How To Avoid Hidden Costs By Using Precision Bearings?
TCO is a recognized method of calculation. In today's economic situation, TCO is more important than ever. This accounting method evaluates the overall value of a component or solution, weighing its initial purchase cost with overall operating and life cycle costs.
Lower-value components may seem more attractive at first, but because they may require more frequent maintenance, they may give a false economic sense, and these associated costs may add up quickly. On the other hand, higher-value components may have higher quality, more reliable functions, and therefore lower operating costs, thereby reducing the total cost of ownership.
Even if the component only represents a small part of the total cost of the machine or system, the total cost of ownership may be severely affected by the design of the sub-component components. One component that can have a significant positive impact on TCO is the bearing. Today's high-tech bearings provide many improved functions, which can reduce TCO. Although the overall price of the bearing has risen, it still brings benefits to OEMs and end users.
The entire cost of life consists of the initial purchase price, installation cost, energy cost, operating cost, maintenance cost (routine and planned), downtime cost, environmental cost and disposal cost. Considering these factors in turn can greatly help reduce the total cost of ownership.

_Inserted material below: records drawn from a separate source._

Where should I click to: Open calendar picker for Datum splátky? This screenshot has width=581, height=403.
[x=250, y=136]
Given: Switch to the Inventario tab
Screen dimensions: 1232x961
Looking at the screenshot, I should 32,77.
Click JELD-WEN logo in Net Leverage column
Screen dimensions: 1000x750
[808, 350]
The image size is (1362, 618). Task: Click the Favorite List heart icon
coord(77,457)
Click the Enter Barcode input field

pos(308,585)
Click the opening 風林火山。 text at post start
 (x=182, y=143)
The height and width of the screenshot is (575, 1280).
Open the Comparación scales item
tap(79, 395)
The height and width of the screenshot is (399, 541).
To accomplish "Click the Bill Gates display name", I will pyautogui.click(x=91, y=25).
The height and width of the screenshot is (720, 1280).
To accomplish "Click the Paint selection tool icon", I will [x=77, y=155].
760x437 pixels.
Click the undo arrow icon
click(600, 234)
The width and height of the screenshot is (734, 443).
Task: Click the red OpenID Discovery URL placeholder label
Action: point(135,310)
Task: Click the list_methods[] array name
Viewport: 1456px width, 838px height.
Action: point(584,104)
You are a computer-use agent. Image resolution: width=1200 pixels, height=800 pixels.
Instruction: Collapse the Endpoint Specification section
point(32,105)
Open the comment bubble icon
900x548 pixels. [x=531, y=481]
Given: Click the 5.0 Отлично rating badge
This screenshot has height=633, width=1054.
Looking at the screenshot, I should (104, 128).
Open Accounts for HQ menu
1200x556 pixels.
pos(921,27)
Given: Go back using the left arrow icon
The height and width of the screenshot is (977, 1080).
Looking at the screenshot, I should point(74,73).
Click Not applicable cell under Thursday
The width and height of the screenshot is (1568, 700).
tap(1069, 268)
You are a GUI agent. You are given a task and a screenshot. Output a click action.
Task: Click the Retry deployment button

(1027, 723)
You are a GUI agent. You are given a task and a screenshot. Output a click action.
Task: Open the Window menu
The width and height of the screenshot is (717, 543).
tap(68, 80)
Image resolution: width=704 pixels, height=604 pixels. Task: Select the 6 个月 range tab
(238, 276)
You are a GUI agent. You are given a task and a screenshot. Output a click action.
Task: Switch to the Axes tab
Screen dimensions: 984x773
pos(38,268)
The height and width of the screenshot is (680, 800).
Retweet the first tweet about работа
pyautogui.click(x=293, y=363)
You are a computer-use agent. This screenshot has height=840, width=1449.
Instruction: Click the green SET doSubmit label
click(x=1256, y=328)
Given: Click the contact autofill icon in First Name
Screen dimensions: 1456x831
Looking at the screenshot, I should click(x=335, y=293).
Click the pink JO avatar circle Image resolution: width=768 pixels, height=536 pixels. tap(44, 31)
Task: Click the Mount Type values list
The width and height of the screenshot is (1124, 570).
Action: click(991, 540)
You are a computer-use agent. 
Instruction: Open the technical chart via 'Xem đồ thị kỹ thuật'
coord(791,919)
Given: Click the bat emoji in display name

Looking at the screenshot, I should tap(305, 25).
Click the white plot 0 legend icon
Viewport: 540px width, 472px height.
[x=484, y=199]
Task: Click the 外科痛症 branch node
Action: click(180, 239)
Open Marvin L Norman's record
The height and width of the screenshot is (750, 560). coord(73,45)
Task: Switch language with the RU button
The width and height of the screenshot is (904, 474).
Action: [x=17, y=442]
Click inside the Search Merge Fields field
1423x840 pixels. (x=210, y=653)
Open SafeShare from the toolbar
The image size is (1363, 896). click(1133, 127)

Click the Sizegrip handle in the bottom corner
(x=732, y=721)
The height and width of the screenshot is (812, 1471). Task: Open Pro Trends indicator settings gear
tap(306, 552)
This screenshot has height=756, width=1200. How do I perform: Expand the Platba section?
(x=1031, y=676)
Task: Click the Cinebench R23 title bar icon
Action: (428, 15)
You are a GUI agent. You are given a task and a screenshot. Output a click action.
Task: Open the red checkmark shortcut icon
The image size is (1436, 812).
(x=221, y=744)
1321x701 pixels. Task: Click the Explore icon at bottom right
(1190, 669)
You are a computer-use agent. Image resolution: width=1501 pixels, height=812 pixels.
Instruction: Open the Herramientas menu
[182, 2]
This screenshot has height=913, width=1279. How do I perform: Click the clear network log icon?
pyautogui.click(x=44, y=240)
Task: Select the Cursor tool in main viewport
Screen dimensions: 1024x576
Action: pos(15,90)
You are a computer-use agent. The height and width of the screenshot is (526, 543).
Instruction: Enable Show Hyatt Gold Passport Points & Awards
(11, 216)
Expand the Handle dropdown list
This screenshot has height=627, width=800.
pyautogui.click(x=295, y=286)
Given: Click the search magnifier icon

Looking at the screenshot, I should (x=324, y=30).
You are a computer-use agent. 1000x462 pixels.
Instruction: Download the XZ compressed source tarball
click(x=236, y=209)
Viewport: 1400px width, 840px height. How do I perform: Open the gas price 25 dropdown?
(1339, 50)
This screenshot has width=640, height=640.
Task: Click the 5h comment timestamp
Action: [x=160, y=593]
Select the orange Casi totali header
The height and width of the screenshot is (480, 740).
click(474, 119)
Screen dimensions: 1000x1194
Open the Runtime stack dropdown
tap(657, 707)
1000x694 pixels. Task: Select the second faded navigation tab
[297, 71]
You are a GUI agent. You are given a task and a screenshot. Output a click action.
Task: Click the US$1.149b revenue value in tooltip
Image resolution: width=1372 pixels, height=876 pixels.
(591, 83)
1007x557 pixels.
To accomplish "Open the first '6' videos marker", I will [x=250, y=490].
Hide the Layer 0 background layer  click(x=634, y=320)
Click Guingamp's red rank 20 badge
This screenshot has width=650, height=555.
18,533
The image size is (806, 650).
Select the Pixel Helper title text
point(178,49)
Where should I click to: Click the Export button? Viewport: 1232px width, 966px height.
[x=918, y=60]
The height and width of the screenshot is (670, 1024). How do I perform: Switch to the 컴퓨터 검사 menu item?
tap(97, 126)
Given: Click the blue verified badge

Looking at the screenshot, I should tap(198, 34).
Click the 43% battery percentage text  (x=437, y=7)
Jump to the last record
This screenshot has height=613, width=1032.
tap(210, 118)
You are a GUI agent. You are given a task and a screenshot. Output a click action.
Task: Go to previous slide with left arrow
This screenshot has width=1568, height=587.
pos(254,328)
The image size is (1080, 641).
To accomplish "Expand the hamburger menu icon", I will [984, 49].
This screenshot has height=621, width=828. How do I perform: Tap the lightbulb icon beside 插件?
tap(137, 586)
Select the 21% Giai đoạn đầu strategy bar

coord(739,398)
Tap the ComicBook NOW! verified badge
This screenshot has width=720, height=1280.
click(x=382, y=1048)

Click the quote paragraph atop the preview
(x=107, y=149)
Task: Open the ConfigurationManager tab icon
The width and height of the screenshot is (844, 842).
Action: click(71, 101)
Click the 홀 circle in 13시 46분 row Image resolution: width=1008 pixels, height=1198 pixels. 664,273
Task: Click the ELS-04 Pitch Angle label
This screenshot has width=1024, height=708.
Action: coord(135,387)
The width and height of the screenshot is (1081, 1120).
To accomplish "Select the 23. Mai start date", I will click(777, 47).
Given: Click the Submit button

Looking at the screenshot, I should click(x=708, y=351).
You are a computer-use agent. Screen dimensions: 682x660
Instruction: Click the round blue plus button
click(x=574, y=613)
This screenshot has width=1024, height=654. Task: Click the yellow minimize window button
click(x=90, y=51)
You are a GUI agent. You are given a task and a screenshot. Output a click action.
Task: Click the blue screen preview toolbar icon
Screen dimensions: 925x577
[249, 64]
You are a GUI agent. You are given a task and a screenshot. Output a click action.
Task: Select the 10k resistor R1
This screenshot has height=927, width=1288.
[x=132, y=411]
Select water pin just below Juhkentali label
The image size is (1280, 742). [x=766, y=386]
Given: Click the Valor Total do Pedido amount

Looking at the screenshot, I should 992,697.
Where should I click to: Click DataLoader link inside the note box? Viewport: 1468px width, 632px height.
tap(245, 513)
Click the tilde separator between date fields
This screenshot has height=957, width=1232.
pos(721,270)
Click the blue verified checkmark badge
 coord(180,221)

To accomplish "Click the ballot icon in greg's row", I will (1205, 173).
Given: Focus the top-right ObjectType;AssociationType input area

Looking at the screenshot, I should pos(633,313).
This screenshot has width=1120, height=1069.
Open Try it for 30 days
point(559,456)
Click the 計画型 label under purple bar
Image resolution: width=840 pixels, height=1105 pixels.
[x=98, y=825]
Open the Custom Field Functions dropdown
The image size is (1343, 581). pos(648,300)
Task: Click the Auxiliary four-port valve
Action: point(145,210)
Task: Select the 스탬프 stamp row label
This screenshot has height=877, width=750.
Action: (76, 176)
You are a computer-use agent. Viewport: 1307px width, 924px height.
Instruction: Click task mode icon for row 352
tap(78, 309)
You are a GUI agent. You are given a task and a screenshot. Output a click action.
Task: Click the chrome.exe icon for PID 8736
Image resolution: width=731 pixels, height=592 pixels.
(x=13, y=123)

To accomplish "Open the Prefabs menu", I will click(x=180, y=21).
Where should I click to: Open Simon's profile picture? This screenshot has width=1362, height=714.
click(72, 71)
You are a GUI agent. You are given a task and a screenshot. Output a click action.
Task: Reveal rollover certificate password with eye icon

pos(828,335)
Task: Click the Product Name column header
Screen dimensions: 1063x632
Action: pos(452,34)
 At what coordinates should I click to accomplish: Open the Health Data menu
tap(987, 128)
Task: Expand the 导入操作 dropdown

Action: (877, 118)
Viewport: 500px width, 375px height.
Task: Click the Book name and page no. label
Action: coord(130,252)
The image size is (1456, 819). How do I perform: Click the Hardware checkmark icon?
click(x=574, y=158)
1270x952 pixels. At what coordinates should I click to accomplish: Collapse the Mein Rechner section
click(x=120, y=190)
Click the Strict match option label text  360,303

Cooperation with suppliers
It can be said that the most important factor in minimizing TCO is to involve suppliers from the very beginning of the project. When specifying parts (such as bearings), it is critical to work with the part manufacturer at the beginning of the design process to ensure that the part meets the specific purpose and will operate with minimal loss and provide a lower total cost of ownership without Hidden costs.
Low loss
Friction torque and friction loss are the main contributors to system efficiency. Bearings that exhibit wear, excessive noise and vibration will be inefficient and consume more energy to run.
One way to efficiently use electricity and reduce energy costs is to consider low-wear and low-friction bearings. These bearings can be designed to use low-friction grease seals and special cages to reduce friction by up to 80%.
There are also some advanced features that can add more value to the entire life of the bearing system. For example, super-finished raceways can improve bearing lubrication film generation, and anti-rotation features can prevent bearing rotation in applications where speed and direction change rapidly.
Including bearing systems that require less power to drive, will be more energy-efficient and save considerable operating costs for operators. In addition, bearings exhibiting higher friction and wear may cause premature failure and associated downtime.
Reduce maintenance and downtime
The cost of downtime due to planned and unplanned maintenance can be very high and can increase rapidly, especially if the bearing is in a manufacturing process that runs 24/7. However, this can be avoided by choosing more reliable bearings that provide high performance over a longer service life.
The bearing system includes many components, including balls, rings and cages. In order to improve reliability, each part needs to be carefully inspected. In particular, lubrication, materials, and coatings need to be considered so that the bearings can be optimally configured to provide excellent long-life performance.
Precision bearings designed with high-quality parts will provide excellent reliability, help reduce potential bearing failures, require less maintenance and reduce downtime.
Simplified installation
Buying from multiple suppliers and dealing with them may incur additional costs. By specifying and integrating components from a single source, these costs in the supply chain can be simplified and reduced.
For example, for bearing components, such as bearings, gaskets and precision floor springs, designers usually contact several suppliers and have multiple sets of paper work and inventory, which requires a lot of time for processing and placement in the warehouse space.
However, a modular design can be provided by a single supplier. Bearing manufacturers can integrate surrounding components into a final part, which greatly simplifies the customer's installation process and reduces the number of parts.
Value-added
Improved design can have a significant impact on reducing TCO, because design savings are usually sustainable and permanent. For example, it is unlikely that the price of a bearing supplier will be reduced by 5% at this reduced price within five years. However, in the same five-year period, it is more ideal for operators to reduce assembly time/cost by 5%, or reduce maintenance costs, breakdowns, inventory levels, etc. by 5%.